--- Bloco de texto ---

----------

Quem acompanhou o depoimento do ex-ministro das Relações Exteriores do governo Bolsonaro, Ernesto Araújo, nesta terça-feira (18), na CPI da Covid-19 do Senado Federal, pode fartar-se de um verdadeiro show de dissimulação e impostura.
Araújo foi, até sua exoneração do Itamaraty, uma espécie de ponta de lança do olavismo no governo, adepto fervoroso e declarado do “filósofo da Virgínia” e de suas teses negacionistas.
No entanto, ao se apresentar na Comissão, parecia outra pessoa, tentando convencer os senadores e a atenta audiência que ele não desacatou a China em nenhum momento, embora tenha se referido à pandemia, em artigo, como “comunavírus”, entre outras excrescências frequentemente repetidas pelo próprio Bolsonaro.
Nem mesmo a intervenção incisiva da senadora Kátia Abreu que o acusou de desonrar a diplomacia brasileira e os ensinamentos do Instituto Rio Branco mexeu com os brios do ex-ministro.
As considerações iniciais do presidente Omar Aziz de que Araújo faltara com “a verdade” ao dizer que não havia afrontado a China sinalizaram para o depoente que os senadores não estavam dispostos a aceitar tergiversações.
Ao final e ao cabo, a maior fragilidade do depoimento de Araújo foi, sem dúvida, além da escamoteação dos ataques à China, a tentativa frustrada de demonstrar que, quando ministro, atuou para incorporar o Brasil na Covax, a aliança mundial de vacinas, criada em junho de 2020.
Ficou evidente, pelos fatos, que a diplomacia que estava sob seu comando falhou seriamente numa questão que poderia ter contribuído para que as vacinas chegassem mais rapidamente ao país ainda no ano passado.
Senão, vejamos:
ABRIL DE 2020
A primeira reunião da aliança de vacinas ocorreu sem a presença do Brasil. No encontro, que foi realizado com a Organização Mundial da Saúde (OMS) e a União Europeia, nenhum diplomata brasileiro fez parte. O Itamaraty, à época, justificou a ausência em razão do estudo de “outras alianças”. Nessa época, a aliança ainda não era conhecida como “Covax”, mas as negociações já existiam, com a participação de governos, inclusive latino-americanos. A ideia do consórcio também já havia sido estabelecida, assim como as regras do que seria a aliança. Em seu lançamento oficial, em abril, o consórcio contou inclusive com a presidente da Comissão Europeia, Ursula van der Leyen. A representação da América Latina na aliança ficou com Carlos Alvarado, presidente da Costa Rica. Ele pediu o respaldo ao multilateralismo.
MAIO DE 2020
Quase um mês depois, em 18 de maio, uma segunda reunião foi realizada e, mais uma vez, com o Brasil ausente. Tedros Ghebreyesus, diretor-geral da OMS, comemorou os resultados do encontro. “Líderes de mais de 40 países se uniram”, indicou. Segundo ele, o que os governos fizeram foi “demonstrar solidariedade global”. O etíope alertou que existia o potencial de “ondas contínuas” de contaminação do vírus. Nesse contexto, uma vacina é necessária. “O vírus vai estar presente por um longo tempo e precisamos nos unir para dar uma resposta”, afirmou. O Itamaraty, instado sobre a ausência do país em tão importante iniciativa, sequer deu uma resposta sobre o evento.

----------

--- Itens fornecidos ---
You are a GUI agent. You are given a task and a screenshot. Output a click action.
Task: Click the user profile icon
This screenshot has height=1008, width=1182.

----------

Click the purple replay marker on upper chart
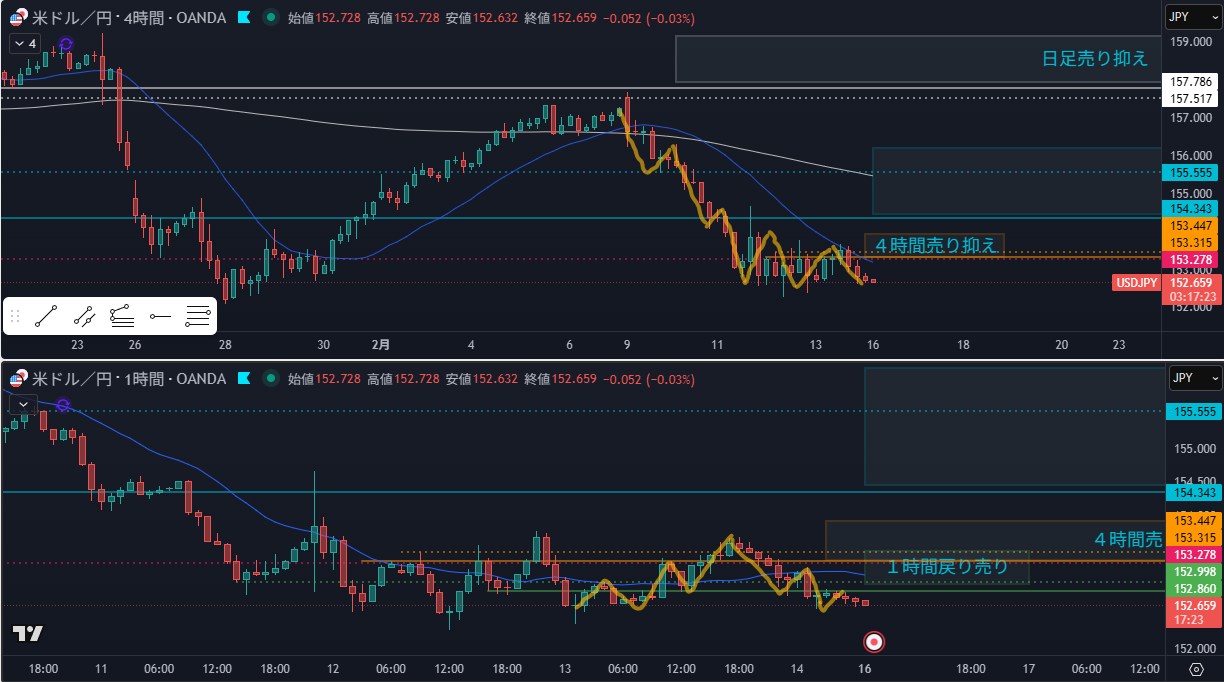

----------

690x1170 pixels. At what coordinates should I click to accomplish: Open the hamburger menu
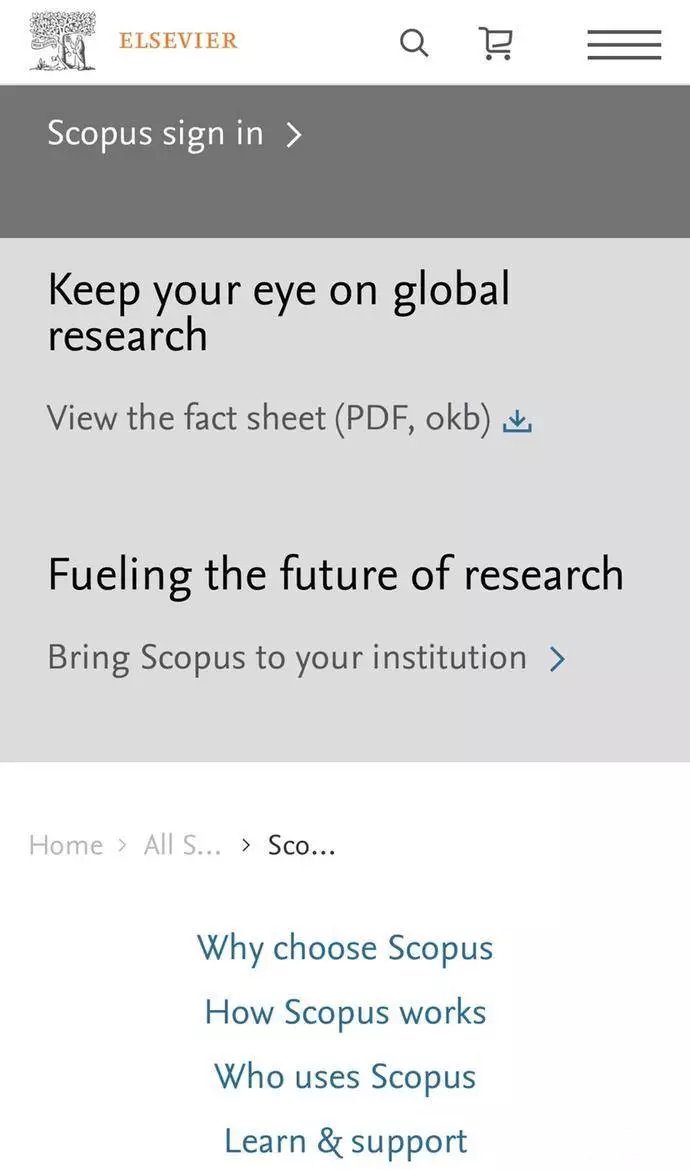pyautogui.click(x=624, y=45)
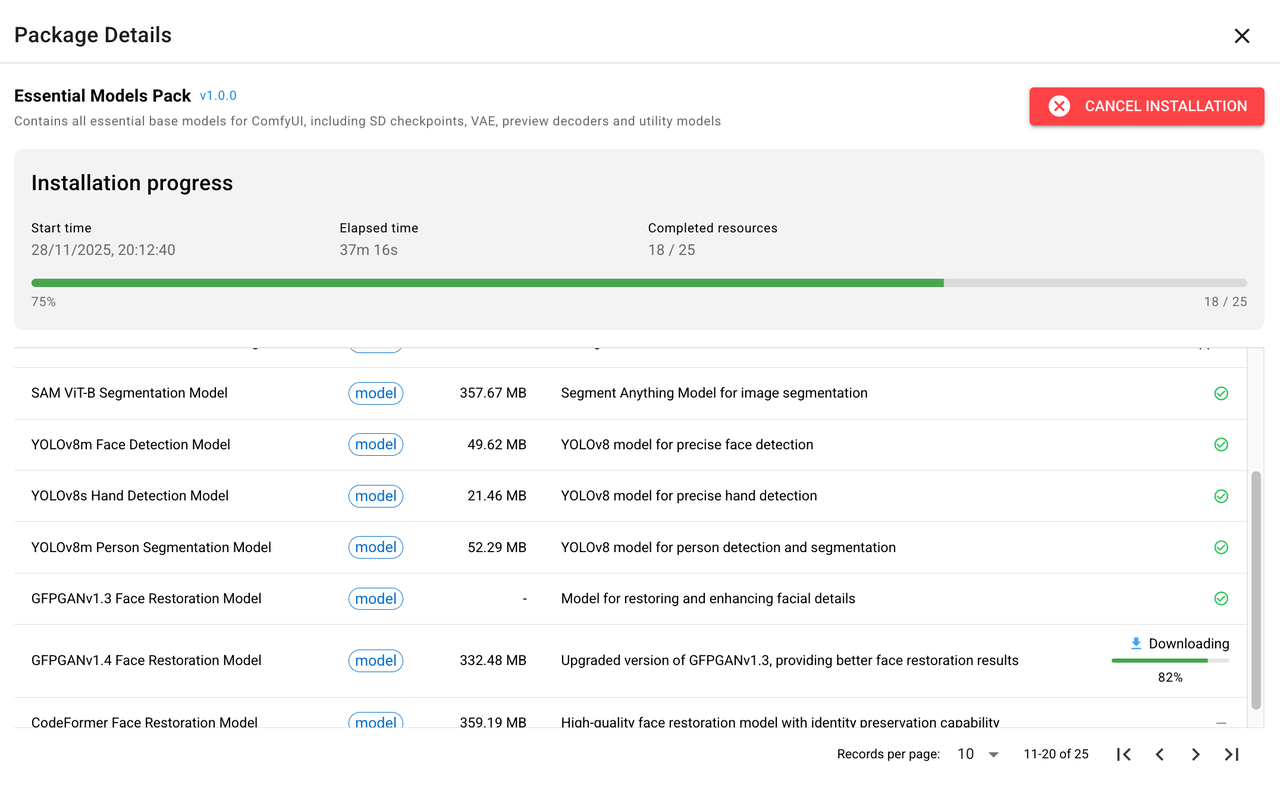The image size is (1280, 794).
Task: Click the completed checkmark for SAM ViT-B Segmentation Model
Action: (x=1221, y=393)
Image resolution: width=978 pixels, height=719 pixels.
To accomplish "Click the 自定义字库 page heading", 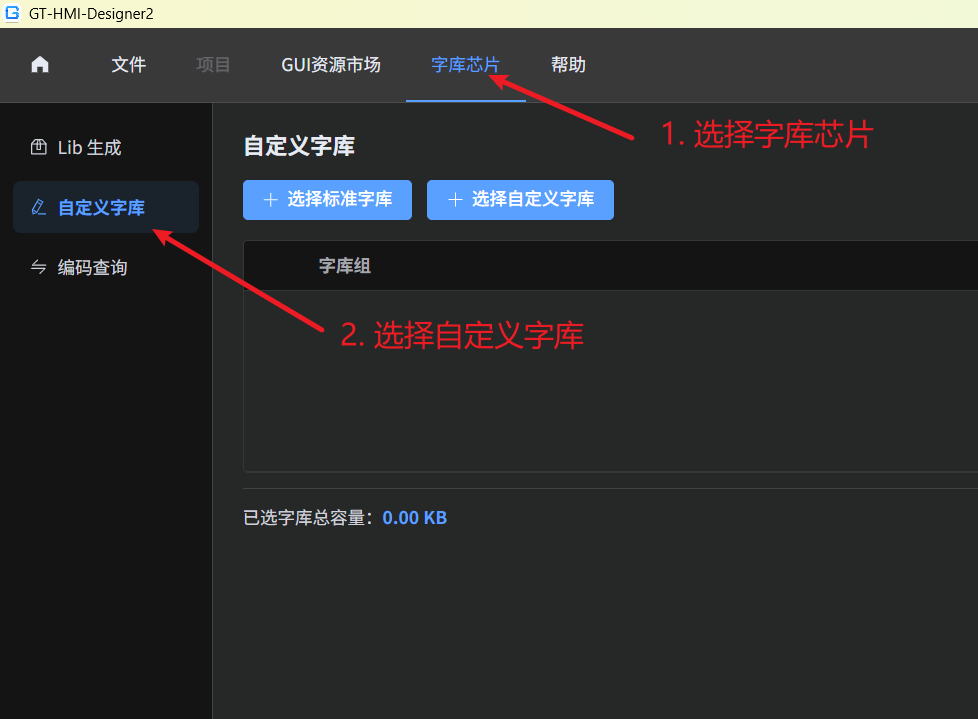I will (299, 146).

----------

--- Descrição da tarefa ---
Reproduza, sem alterações, o trecho do texto sobre o depoimento de Ernesto Araújo na CPI da Covid-19 que começa com as palavras "Araújo foi, até" e termina com "suas teses negacionistas.".

--- Solução escrita ---
Araújo foi, até sua exoneração do Itamaraty, uma espécie de ponta de lança do olavismo no governo, adepto fervoroso e declarado do “filósofo da Virgínia” e de suas teses negacionistas.